+++ RECORD EXTRACTS +++

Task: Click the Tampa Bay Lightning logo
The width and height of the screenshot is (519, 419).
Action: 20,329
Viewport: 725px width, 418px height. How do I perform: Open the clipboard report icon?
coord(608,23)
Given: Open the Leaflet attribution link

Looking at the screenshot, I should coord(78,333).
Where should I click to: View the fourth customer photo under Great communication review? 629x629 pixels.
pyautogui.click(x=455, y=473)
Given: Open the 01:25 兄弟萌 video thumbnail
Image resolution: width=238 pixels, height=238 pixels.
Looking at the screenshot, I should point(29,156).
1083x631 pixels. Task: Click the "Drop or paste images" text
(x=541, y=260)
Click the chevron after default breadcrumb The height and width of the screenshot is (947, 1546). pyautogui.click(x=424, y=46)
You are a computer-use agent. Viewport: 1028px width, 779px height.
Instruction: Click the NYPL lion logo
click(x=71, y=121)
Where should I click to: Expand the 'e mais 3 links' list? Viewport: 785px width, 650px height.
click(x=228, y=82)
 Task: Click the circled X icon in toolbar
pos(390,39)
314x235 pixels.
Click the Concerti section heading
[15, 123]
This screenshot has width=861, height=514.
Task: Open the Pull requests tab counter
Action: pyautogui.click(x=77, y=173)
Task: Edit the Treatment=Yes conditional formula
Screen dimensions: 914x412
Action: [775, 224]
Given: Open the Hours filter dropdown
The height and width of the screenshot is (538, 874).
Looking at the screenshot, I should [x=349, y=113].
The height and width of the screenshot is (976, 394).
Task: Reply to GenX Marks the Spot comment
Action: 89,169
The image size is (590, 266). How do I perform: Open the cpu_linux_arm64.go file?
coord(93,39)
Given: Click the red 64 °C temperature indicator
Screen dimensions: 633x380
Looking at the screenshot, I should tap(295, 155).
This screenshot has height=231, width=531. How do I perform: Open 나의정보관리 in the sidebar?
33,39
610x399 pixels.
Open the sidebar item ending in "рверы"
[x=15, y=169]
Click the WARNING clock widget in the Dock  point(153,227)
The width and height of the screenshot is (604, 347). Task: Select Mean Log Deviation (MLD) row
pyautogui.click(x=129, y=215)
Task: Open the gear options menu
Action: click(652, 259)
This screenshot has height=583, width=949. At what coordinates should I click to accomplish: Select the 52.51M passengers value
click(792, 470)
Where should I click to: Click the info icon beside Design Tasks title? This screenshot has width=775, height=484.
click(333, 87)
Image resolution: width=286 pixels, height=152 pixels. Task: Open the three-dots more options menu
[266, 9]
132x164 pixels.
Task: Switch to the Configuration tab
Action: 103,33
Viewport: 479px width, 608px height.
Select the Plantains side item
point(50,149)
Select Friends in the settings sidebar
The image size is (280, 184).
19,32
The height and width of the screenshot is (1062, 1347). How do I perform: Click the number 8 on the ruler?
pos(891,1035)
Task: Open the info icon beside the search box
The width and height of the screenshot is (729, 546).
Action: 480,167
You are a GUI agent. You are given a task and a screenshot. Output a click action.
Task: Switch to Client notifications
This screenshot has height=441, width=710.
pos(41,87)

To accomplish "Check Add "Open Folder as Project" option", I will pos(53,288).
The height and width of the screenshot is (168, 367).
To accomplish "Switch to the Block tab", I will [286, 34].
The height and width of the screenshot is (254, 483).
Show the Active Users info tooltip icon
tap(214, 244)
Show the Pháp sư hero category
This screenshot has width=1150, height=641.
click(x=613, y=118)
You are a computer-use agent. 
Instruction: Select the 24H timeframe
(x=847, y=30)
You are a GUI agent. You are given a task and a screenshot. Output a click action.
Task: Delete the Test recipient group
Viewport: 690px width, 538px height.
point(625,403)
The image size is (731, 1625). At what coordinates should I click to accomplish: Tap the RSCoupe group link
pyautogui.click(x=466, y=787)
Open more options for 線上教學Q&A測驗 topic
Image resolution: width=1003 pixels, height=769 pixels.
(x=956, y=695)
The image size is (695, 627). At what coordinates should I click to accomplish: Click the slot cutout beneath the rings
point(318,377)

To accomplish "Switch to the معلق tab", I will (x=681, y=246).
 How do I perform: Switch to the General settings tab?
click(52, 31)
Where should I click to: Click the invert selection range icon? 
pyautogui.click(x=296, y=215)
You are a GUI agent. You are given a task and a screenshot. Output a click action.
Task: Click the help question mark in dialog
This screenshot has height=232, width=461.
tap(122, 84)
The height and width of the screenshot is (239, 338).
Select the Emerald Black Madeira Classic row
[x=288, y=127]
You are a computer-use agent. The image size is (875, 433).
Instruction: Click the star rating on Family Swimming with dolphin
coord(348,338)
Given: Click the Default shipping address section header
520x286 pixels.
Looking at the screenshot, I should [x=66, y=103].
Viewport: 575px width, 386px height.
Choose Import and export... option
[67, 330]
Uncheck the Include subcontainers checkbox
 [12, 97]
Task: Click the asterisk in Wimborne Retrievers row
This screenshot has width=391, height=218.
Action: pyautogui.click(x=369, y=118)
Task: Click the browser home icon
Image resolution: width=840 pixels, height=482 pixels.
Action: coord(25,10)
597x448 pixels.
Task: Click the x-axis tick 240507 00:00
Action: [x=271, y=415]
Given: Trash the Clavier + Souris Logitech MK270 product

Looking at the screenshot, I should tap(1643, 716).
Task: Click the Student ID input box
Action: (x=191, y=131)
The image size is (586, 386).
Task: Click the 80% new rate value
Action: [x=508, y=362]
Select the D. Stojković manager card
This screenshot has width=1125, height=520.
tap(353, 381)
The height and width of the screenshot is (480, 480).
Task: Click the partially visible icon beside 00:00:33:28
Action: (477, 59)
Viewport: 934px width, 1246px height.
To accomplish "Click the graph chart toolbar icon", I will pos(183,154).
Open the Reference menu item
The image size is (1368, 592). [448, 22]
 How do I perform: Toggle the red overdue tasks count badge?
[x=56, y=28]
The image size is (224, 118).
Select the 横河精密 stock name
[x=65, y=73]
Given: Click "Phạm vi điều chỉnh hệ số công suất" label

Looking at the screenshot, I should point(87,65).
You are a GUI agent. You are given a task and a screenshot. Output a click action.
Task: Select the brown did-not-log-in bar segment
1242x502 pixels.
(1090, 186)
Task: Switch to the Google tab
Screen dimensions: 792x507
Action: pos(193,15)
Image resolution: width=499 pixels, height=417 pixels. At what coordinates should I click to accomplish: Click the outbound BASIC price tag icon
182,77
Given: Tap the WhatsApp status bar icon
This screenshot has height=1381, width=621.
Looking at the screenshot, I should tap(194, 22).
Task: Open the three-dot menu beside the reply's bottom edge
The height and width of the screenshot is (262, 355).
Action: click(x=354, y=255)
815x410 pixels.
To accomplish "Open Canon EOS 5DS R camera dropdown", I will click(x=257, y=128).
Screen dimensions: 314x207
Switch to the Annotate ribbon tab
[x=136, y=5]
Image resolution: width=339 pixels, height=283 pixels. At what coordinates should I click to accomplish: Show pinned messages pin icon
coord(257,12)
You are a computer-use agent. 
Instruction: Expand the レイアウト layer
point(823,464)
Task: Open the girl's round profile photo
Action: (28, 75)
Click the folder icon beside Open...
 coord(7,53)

+++

### TASK TO COMPLETE
All of the data above should be reproduced exactly.

### ANSWER FOR THE TASK
Task: Click the Tampa Bay Lightning logo
The width and height of the screenshot is (519, 419).
Action: 20,329
Viewport: 725px width, 418px height. How do I perform: Open the clipboard report icon?
coord(608,23)
Given: Open the Leaflet attribution link

Looking at the screenshot, I should coord(78,333).
Where should I click to: View the fourth customer photo under Great communication review? 629x629 pixels.
pyautogui.click(x=455, y=473)
Given: Open the 01:25 兄弟萌 video thumbnail
Image resolution: width=238 pixels, height=238 pixels.
Looking at the screenshot, I should point(29,156).
1083x631 pixels. Task: Click the "Drop or paste images" text
(x=541, y=260)
Click the chevron after default breadcrumb The height and width of the screenshot is (947, 1546). pyautogui.click(x=424, y=46)
You are a computer-use agent. Viewport: 1028px width, 779px height.
Instruction: Click the NYPL lion logo
click(x=71, y=121)
Where should I click to: Expand the 'e mais 3 links' list? Viewport: 785px width, 650px height.
click(x=228, y=82)
 Task: Click the circled X icon in toolbar
pos(390,39)
314x235 pixels.
Click the Concerti section heading
[15, 123]
This screenshot has width=861, height=514.
Task: Open the Pull requests tab counter
Action: pyautogui.click(x=77, y=173)
Task: Edit the Treatment=Yes conditional formula
Screen dimensions: 914x412
Action: [775, 224]
Given: Open the Hours filter dropdown
The height and width of the screenshot is (538, 874).
Looking at the screenshot, I should [x=349, y=113].
The height and width of the screenshot is (976, 394).
Task: Reply to GenX Marks the Spot comment
Action: 89,169
The image size is (590, 266). How do I perform: Open the cpu_linux_arm64.go file?
coord(93,39)
Given: Click the red 64 °C temperature indicator
Screen dimensions: 633x380
Looking at the screenshot, I should tap(295, 155).
This screenshot has height=231, width=531. How do I perform: Open 나의정보관리 in the sidebar?
33,39
610x399 pixels.
Open the sidebar item ending in "рверы"
[x=15, y=169]
Click the WARNING clock widget in the Dock  point(153,227)
The width and height of the screenshot is (604, 347). Task: Select Mean Log Deviation (MLD) row
pyautogui.click(x=129, y=215)
Task: Open the gear options menu
Action: click(652, 259)
This screenshot has height=583, width=949. At what coordinates should I click to accomplish: Select the 52.51M passengers value
click(792, 470)
Where should I click to: Click the info icon beside Design Tasks title? This screenshot has width=775, height=484.
click(333, 87)
Image resolution: width=286 pixels, height=152 pixels. Task: Open the three-dots more options menu
[266, 9]
132x164 pixels.
Task: Switch to the Configuration tab
Action: 103,33
Viewport: 479px width, 608px height.
Select the Plantains side item
point(50,149)
Select Friends in the settings sidebar
The image size is (280, 184).
19,32
The height and width of the screenshot is (1062, 1347). How do I perform: Click the number 8 on the ruler?
pos(891,1035)
Task: Open the info icon beside the search box
The width and height of the screenshot is (729, 546).
Action: 480,167
You are a GUI agent. You are given a task and a screenshot. Output a click action.
Task: Switch to Client notifications
This screenshot has height=441, width=710.
pos(41,87)

To accomplish "Check Add "Open Folder as Project" option", I will pos(53,288).
The height and width of the screenshot is (168, 367).
To accomplish "Switch to the Block tab", I will [286, 34].
The height and width of the screenshot is (254, 483).
Show the Active Users info tooltip icon
tap(214, 244)
Show the Pháp sư hero category
This screenshot has width=1150, height=641.
click(x=613, y=118)
You are a computer-use agent. 
Instruction: Select the 24H timeframe
(x=847, y=30)
You are a GUI agent. You are given a task and a screenshot. Output a click action.
Task: Delete the Test recipient group
Viewport: 690px width, 538px height.
point(625,403)
The image size is (731, 1625). At what coordinates should I click to accomplish: Tap the RSCoupe group link
pyautogui.click(x=466, y=787)
Open more options for 線上教學Q&A測驗 topic
Image resolution: width=1003 pixels, height=769 pixels.
(x=956, y=695)
The image size is (695, 627). At what coordinates should I click to accomplish: Click the slot cutout beneath the rings
point(318,377)

To accomplish "Switch to the معلق tab", I will (x=681, y=246).
 How do I perform: Switch to the General settings tab?
click(52, 31)
Where should I click to: Click the invert selection range icon? 
pyautogui.click(x=296, y=215)
You are a GUI agent. You are given a task and a screenshot. Output a click action.
Task: Click the help question mark in dialog
This screenshot has height=232, width=461.
tap(122, 84)
The height and width of the screenshot is (239, 338).
Select the Emerald Black Madeira Classic row
[x=288, y=127]
You are a computer-use agent. The image size is (875, 433).
Instruction: Click the star rating on Family Swimming with dolphin
coord(348,338)
Given: Click the Default shipping address section header
520x286 pixels.
Looking at the screenshot, I should [x=66, y=103].
Viewport: 575px width, 386px height.
Choose Import and export... option
[67, 330]
Uncheck the Include subcontainers checkbox
 [12, 97]
Task: Click the asterisk in Wimborne Retrievers row
This screenshot has width=391, height=218.
Action: pyautogui.click(x=369, y=118)
Task: Click the browser home icon
Image resolution: width=840 pixels, height=482 pixels.
Action: coord(25,10)
597x448 pixels.
Task: Click the x-axis tick 240507 00:00
Action: [x=271, y=415]
Given: Trash the Clavier + Souris Logitech MK270 product

Looking at the screenshot, I should tap(1643, 716).
Task: Click the Student ID input box
Action: (x=191, y=131)
The image size is (586, 386).
Task: Click the 80% new rate value
Action: [x=508, y=362]
Select the D. Stojković manager card
This screenshot has width=1125, height=520.
tap(353, 381)
The height and width of the screenshot is (480, 480).
Task: Click the partially visible icon beside 00:00:33:28
Action: (477, 59)
Viewport: 934px width, 1246px height.
To accomplish "Click the graph chart toolbar icon", I will pos(183,154).
Open the Reference menu item
The image size is (1368, 592). [448, 22]
 How do I perform: Toggle the red overdue tasks count badge?
[x=56, y=28]
The image size is (224, 118).
Select the 横河精密 stock name
[x=65, y=73]
Given: Click "Phạm vi điều chỉnh hệ số công suất" label

Looking at the screenshot, I should point(87,65).
You are a GUI agent. You are given a task and a screenshot. Output a click action.
Task: Select the brown did-not-log-in bar segment
1242x502 pixels.
(1090, 186)
Task: Switch to the Google tab
Screen dimensions: 792x507
Action: pos(193,15)
Image resolution: width=499 pixels, height=417 pixels. At what coordinates should I click to accomplish: Click the outbound BASIC price tag icon
182,77
Given: Tap the WhatsApp status bar icon
This screenshot has height=1381, width=621.
Looking at the screenshot, I should tap(194, 22).
Task: Open the three-dot menu beside the reply's bottom edge
The height and width of the screenshot is (262, 355).
Action: click(x=354, y=255)
815x410 pixels.
To accomplish "Open Canon EOS 5DS R camera dropdown", I will click(x=257, y=128).
Screen dimensions: 314x207
Switch to the Annotate ribbon tab
[x=136, y=5]
Image resolution: width=339 pixels, height=283 pixels. At what coordinates should I click to accomplish: Show pinned messages pin icon
coord(257,12)
You are a computer-use agent. 
Instruction: Expand the レイアウト layer
point(823,464)
Task: Open the girl's round profile photo
Action: (28, 75)
Click the folder icon beside Open...
 coord(7,53)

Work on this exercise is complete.